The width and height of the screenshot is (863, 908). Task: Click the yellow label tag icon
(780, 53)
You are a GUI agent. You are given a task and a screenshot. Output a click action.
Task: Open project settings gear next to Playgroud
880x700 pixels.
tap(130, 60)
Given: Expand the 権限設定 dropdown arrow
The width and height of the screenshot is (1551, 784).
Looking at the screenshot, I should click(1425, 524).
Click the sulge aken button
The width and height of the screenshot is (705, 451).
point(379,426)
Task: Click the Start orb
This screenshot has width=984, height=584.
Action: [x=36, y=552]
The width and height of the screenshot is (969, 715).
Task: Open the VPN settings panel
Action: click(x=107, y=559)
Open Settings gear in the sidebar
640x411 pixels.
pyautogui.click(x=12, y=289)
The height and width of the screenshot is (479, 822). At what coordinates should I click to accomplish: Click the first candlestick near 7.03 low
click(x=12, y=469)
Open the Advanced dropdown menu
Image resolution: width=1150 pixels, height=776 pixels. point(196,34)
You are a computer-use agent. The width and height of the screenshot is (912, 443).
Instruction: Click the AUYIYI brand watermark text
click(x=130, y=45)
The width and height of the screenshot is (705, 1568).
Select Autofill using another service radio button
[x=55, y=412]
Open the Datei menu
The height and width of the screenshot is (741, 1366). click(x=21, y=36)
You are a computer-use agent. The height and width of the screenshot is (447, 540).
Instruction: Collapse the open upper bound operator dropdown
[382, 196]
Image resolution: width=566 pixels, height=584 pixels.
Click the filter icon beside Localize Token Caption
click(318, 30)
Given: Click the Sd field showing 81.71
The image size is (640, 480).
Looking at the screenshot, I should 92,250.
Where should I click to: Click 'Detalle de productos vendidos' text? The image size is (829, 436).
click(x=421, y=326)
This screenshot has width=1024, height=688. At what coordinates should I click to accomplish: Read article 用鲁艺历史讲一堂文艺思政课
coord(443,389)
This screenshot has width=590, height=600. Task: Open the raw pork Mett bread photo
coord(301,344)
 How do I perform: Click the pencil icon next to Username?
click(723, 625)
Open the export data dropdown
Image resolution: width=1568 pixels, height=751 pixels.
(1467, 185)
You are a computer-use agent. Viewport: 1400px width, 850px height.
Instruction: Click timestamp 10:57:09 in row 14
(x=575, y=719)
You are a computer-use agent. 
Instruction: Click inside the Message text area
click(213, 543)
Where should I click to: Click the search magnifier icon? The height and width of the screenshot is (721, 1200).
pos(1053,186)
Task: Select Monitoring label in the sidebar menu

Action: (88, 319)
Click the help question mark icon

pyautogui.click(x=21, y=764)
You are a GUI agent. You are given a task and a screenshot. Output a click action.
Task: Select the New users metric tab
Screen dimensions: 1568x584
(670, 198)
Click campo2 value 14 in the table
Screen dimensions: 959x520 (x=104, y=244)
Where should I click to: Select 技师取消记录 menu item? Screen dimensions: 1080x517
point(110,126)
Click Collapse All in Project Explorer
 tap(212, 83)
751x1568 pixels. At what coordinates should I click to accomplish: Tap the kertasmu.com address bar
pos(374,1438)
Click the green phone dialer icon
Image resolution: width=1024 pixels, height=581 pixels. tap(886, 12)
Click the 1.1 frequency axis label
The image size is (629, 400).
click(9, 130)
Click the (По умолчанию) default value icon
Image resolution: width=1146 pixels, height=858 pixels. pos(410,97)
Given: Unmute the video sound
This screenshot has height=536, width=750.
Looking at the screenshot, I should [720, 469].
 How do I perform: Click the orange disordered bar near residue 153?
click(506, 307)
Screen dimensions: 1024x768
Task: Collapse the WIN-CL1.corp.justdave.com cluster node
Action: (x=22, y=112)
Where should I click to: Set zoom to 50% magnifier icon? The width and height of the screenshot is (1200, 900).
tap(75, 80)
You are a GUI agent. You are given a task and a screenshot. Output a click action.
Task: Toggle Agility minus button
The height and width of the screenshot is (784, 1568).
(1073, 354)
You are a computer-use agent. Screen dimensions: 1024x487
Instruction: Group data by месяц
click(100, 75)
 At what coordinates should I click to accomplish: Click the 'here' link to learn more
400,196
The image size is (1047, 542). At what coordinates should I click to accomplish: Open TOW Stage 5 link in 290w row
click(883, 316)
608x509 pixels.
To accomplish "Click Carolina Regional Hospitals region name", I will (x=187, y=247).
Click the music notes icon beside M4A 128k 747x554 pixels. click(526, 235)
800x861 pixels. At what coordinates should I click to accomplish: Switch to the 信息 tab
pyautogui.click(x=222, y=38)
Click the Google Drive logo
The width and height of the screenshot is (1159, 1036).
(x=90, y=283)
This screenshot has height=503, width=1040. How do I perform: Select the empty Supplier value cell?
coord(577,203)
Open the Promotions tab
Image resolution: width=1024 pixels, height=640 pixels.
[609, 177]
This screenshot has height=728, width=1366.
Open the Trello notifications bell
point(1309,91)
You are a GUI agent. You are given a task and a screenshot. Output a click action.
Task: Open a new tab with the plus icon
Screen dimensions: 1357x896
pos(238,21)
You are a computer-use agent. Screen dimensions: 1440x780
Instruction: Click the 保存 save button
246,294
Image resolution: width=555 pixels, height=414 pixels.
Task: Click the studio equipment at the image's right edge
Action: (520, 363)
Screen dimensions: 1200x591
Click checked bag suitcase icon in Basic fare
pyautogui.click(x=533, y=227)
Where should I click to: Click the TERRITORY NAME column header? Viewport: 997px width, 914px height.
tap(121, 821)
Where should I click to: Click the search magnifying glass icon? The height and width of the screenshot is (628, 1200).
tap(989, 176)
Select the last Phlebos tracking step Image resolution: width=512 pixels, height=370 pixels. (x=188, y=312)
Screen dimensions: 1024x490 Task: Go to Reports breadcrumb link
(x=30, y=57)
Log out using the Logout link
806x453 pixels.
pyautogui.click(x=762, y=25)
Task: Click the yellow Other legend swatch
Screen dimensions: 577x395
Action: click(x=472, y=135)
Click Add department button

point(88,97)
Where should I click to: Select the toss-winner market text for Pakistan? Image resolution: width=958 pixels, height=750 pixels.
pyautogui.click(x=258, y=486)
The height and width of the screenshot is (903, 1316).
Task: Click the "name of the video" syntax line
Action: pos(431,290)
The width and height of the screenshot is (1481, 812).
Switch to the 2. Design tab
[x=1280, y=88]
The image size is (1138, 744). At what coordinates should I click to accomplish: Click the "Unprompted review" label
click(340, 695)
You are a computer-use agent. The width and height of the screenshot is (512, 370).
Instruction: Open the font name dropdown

━━━━━━━━

→ **ASSIGNMENT**
What is asked for is an exact copy of the lines above from the one containing "This screenshot has height=536, width=750." through the one containing "You are a computer-use agent. Screen dimensions: 1024x487", and only those.

→ **RESULT**
This screenshot has height=536, width=750.
Looking at the screenshot, I should [720, 469].
 How do I perform: Click the orange disordered bar near residue 153?
click(506, 307)
Screen dimensions: 1024x768
Task: Collapse the WIN-CL1.corp.justdave.com cluster node
Action: (x=22, y=112)
Where should I click to: Set zoom to 50% magnifier icon? The width and height of the screenshot is (1200, 900).
tap(75, 80)
You are a GUI agent. You are given a task and a screenshot. Output a click action.
Task: Toggle Agility minus button
The height and width of the screenshot is (784, 1568).
(1073, 354)
You are a computer-use agent. Screen dimensions: 1024x487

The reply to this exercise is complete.